## [Problem details]
Scan the entries for "Identify". Every line that holds it is to be copied.

>>>>>

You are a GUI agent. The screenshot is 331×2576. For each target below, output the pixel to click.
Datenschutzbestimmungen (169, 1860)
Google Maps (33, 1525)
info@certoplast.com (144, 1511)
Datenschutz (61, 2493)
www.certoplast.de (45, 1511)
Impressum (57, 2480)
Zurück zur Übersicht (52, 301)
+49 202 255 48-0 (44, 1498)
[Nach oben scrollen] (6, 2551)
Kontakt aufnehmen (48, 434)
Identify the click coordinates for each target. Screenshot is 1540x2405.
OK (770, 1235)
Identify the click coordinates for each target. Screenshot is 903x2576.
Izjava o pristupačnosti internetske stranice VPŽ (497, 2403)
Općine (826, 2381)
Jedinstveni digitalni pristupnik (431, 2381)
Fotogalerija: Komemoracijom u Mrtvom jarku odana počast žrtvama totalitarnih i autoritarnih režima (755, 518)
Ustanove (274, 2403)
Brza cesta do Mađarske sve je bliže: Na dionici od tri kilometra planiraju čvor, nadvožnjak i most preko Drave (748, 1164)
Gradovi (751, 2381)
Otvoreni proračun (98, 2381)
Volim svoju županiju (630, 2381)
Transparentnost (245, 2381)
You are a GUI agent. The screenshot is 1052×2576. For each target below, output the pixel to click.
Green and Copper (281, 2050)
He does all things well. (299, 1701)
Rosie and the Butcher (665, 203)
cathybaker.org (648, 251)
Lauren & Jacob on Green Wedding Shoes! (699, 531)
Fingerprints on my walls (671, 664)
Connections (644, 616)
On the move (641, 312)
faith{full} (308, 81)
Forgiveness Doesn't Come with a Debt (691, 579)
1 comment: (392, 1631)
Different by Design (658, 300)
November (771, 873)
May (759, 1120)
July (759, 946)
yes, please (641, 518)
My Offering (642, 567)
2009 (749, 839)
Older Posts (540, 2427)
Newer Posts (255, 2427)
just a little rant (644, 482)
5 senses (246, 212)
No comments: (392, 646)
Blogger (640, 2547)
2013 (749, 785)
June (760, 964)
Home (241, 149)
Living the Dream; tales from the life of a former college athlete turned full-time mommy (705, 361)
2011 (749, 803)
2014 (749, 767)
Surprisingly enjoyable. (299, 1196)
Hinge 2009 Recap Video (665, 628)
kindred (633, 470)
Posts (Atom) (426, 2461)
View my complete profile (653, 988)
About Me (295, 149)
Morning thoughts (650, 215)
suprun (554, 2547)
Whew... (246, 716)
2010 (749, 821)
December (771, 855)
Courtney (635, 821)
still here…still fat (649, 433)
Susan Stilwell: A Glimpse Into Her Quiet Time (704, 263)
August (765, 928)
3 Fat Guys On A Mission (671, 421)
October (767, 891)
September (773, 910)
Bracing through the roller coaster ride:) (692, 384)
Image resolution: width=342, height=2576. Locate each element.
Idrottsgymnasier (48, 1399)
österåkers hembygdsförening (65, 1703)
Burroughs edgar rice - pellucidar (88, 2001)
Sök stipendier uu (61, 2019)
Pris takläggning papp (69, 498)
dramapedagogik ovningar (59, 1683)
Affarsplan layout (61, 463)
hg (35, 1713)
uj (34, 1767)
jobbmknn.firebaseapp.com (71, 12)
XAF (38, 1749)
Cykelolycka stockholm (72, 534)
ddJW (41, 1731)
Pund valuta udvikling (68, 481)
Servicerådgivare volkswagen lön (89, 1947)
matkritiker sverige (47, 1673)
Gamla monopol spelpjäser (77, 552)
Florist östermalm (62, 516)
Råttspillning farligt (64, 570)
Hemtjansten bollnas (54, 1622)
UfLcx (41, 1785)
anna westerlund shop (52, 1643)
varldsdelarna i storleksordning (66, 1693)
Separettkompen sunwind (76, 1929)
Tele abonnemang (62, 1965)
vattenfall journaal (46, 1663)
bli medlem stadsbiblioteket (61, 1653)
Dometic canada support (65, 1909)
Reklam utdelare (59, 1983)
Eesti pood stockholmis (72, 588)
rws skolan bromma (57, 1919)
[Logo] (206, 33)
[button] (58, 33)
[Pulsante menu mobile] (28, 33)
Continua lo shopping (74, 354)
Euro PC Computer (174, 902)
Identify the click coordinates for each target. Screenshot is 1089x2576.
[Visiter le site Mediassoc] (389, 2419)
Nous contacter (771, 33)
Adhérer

<<<<<

## [Output below]
Identify the click coordinates for each target. Screenshot is 1540x2405.
Identify the click coordinates for each target. Screenshot is 903x2576.
Identify the click coordinates for each target. Screenshot is 1089x2576.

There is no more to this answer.